After the Snow
By S.D. Crockett
Expected publication March 27, 2012 by Feiwel & Friends
What would your life be like if you were living in the new Ice Age? It might look something like Willo's - a teenager who lives with his father as a "straggler" - someone who chooses to live in the wilderness rather than the city. But when Willo returns one day to find his family missing, he's going to have to figure out how to survive on his own. And his decisions are made even more complicated when he discovers a young girl, nearly starving to death, whose family is also gone...
I picked this book up at Midwinter, where the publisher was giving it some good praise. I had high hopes for this one - I like survival stories and thought the idea of a new Ice Age was definitely something new in YA. Unfortunately, this book just did not work for me.
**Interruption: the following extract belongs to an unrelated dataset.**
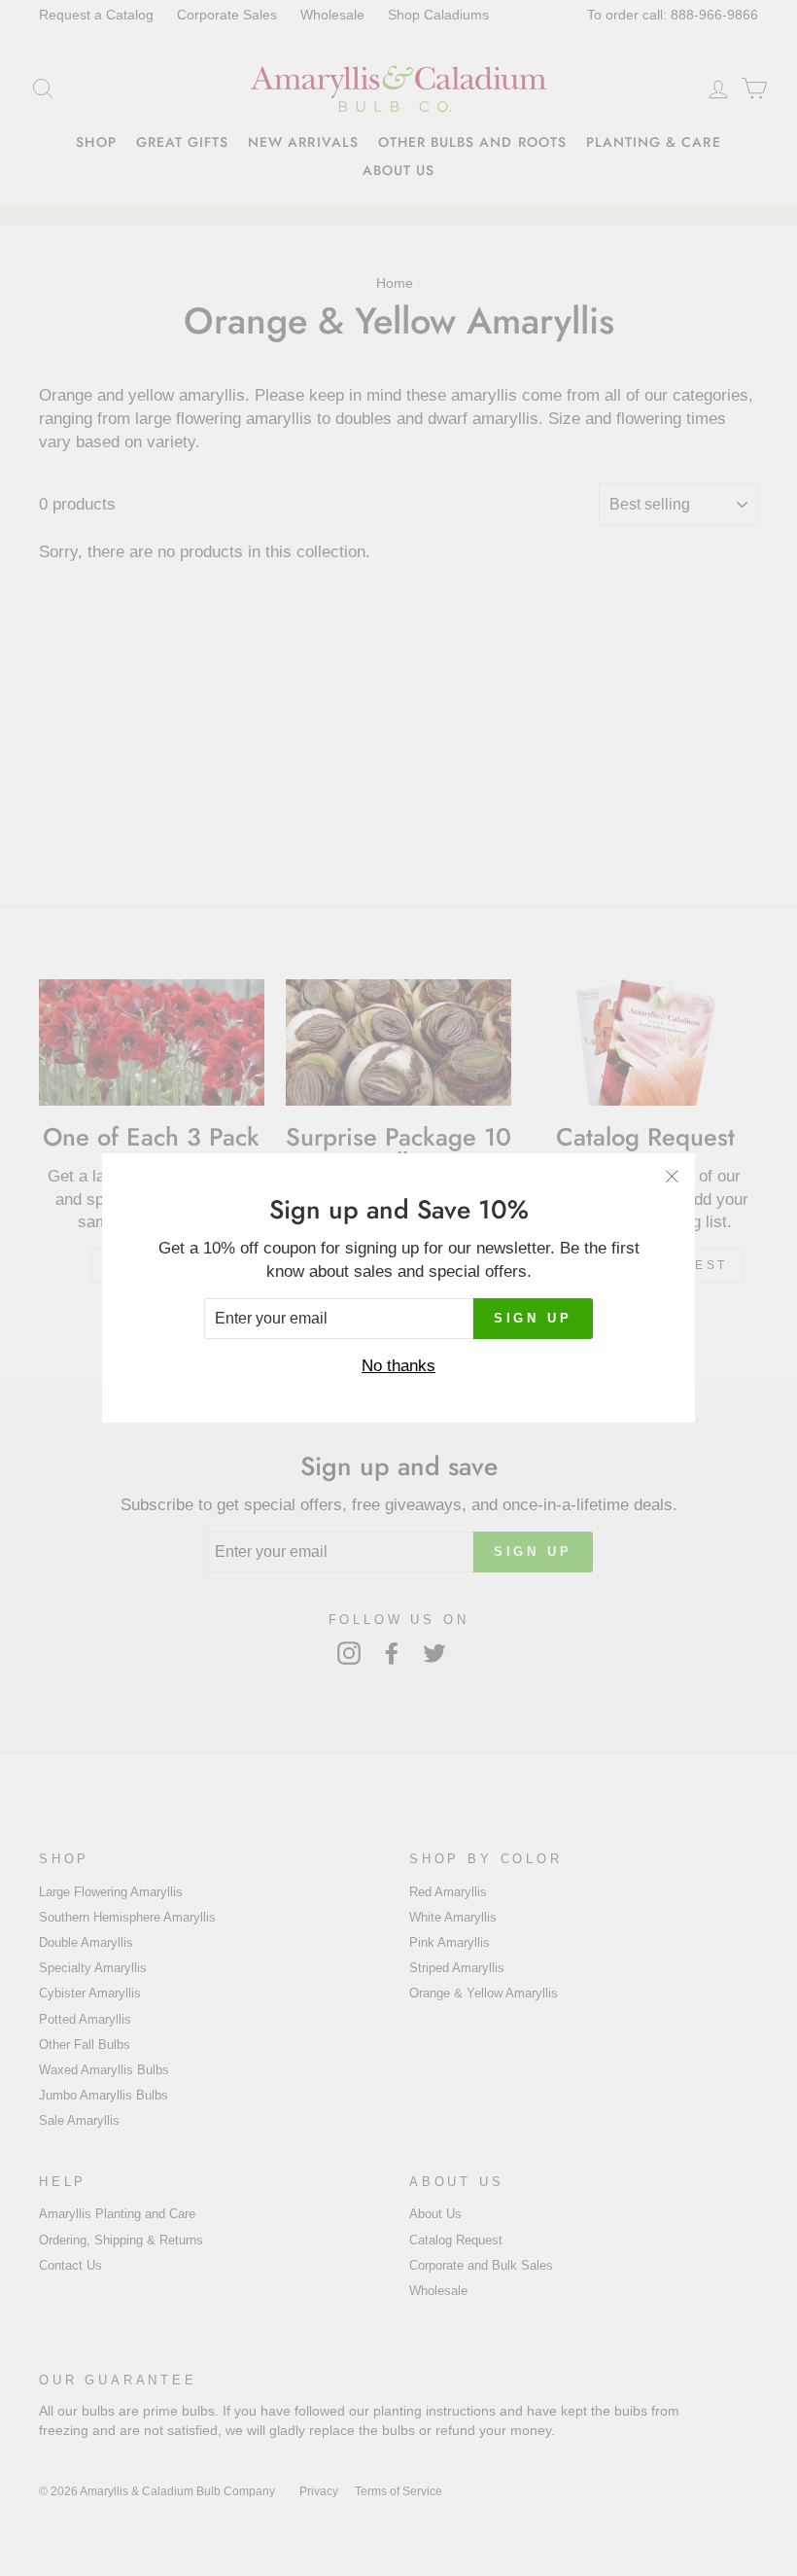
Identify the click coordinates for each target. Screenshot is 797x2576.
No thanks (398, 1366)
In fact, this was a book I actually contemplated giving up on. I didn't, but I think I should have. Like I said, this book has a really interesting concept - global warming was, in fact, actually a real thing and now the Earth is living in a new Ice Age. However, for such an interesting concept, this is an incredibly boring book. It is not really the survival story I thought it was. For me, this reads like a book about a mentally ill person and I definitely don't think that was Crockett's intention. And, while I can understand why Willo talks and behaves the way he does, it doesn't make me like him as a character. As a matter of fact, I found him incredibly irritating and naive and I really didn't care to find out what happened to him. Like I said, this doesn't really read like a survival story - Willo doesn't ever seem to actually struggle all that much. I guess that just means he was prepared, but it doesn't make for a compelling read. I was a little more intrigued when they arrived in the city, but I quickly lost interest again as the pacing of the novel deteriorated (Willo's journey to the city takes the whole of part one but then he spends several months with the old couple and it passes in a matter of paragraphs). Some of the more interesting storylines were never fully explored (why is China seen as holding the key to ending the Ice Age? what happened to Willo's sister, who had gone to live with evil old Geraint? what is the deal with Dog?) and the big surprise was, in my opinion, not much of a surprise. I don't generally have an issue with novels written in dialect (see my upcoming review of The Knife of Never Letting Go) but this was painful to read. It just made Willo an even less likable character for me. I wanted so much more from this novel; it just didn't deliver for me.
Thanks to the publisher for an advance reader's copy.